▶ _Your assignment_
Could the data underneath be repeated exactly, in full?

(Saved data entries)
------------------------------------------------------------
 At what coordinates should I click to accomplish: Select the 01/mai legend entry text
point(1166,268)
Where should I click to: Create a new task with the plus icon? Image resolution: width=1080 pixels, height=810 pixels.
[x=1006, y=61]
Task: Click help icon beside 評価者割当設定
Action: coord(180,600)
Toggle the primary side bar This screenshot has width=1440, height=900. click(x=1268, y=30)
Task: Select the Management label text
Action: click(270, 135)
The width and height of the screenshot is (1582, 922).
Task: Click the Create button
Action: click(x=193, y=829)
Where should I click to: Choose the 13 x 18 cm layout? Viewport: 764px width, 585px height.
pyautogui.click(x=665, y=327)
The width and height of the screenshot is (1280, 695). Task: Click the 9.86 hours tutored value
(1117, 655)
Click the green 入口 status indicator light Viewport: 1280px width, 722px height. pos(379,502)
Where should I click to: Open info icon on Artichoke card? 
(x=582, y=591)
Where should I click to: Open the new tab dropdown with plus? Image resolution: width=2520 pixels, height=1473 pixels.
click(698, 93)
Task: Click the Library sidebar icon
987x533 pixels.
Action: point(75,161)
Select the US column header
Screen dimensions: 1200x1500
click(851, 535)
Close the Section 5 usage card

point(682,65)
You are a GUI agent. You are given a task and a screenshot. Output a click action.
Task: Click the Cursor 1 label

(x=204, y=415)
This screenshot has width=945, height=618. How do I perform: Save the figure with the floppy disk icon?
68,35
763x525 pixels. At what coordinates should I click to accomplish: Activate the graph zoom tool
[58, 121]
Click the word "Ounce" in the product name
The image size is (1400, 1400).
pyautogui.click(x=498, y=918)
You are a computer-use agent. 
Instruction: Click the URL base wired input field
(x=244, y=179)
------------------------------------------------------------
▶ _Answer to this problem_
 At what coordinates should I click to accomplish: Select the 01/mai legend entry text
point(1166,268)
Where should I click to: Create a new task with the plus icon? Image resolution: width=1080 pixels, height=810 pixels.
[x=1006, y=61]
Task: Click help icon beside 評価者割当設定
Action: coord(180,600)
Toggle the primary side bar This screenshot has width=1440, height=900. click(x=1268, y=30)
Task: Select the Management label text
Action: click(270, 135)
The width and height of the screenshot is (1582, 922).
Task: Click the Create button
Action: click(x=193, y=829)
Where should I click to: Choose the 13 x 18 cm layout? Viewport: 764px width, 585px height.
pyautogui.click(x=665, y=327)
The width and height of the screenshot is (1280, 695). Task: Click the 9.86 hours tutored value
(1117, 655)
Click the green 入口 status indicator light Viewport: 1280px width, 722px height. pos(379,502)
Where should I click to: Open info icon on Artichoke card? 
(x=582, y=591)
Where should I click to: Open the new tab dropdown with plus? Image resolution: width=2520 pixels, height=1473 pixels.
click(698, 93)
Task: Click the Library sidebar icon
987x533 pixels.
Action: point(75,161)
Select the US column header
Screen dimensions: 1200x1500
click(851, 535)
Close the Section 5 usage card

point(682,65)
You are a GUI agent. You are given a task and a screenshot. Output a click action.
Task: Click the Cursor 1 label

(x=204, y=415)
This screenshot has width=945, height=618. How do I perform: Save the figure with the floppy disk icon?
68,35
763x525 pixels. At what coordinates should I click to accomplish: Activate the graph zoom tool
[58, 121]
Click the word "Ounce" in the product name
The image size is (1400, 1400).
pyautogui.click(x=498, y=918)
You are a computer-use agent. 
Instruction: Click the URL base wired input field
(x=244, y=179)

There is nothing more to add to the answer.